### Problem requirements
Of the lines below, report only those that contain "will".

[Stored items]
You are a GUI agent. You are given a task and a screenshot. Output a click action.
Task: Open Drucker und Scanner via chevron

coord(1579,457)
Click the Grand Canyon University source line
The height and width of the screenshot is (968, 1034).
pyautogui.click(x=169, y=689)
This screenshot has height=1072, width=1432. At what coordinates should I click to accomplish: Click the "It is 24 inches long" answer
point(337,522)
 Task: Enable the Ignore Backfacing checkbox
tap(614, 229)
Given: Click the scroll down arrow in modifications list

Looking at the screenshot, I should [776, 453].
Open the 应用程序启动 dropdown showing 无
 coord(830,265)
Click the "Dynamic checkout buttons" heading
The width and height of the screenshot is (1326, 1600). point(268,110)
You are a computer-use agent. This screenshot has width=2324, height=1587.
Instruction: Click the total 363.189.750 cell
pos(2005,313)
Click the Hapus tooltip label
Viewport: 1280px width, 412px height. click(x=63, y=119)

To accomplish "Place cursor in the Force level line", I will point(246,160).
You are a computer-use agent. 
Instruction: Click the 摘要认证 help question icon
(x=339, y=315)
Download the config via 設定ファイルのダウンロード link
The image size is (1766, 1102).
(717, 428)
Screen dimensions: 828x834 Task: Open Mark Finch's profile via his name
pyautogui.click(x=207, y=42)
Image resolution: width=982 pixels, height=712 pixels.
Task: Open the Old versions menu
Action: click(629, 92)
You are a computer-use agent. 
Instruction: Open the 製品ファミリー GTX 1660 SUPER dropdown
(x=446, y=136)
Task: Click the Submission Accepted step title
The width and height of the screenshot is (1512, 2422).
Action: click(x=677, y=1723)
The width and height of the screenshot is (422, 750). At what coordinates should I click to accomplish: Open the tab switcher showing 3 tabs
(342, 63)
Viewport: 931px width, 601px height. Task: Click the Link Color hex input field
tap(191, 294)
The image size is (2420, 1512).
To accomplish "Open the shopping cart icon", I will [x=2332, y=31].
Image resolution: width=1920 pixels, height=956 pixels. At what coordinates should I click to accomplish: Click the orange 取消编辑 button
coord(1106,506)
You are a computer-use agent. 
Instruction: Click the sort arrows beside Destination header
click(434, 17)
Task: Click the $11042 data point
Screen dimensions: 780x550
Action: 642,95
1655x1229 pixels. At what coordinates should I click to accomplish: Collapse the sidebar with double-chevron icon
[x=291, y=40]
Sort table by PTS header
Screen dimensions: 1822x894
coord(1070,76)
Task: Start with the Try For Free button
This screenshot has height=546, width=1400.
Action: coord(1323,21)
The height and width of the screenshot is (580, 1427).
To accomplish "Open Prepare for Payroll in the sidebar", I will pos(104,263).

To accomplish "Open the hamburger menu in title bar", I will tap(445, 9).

### Output
To accomplish "Place cursor in the Force level line", I will point(246,160).
To accomplish "Open the shopping cart icon", I will [x=2332, y=31].
To accomplish "Open Prepare for Payroll in the sidebar", I will pos(104,263).
To accomplish "Open the hamburger menu in title bar", I will tap(445, 9).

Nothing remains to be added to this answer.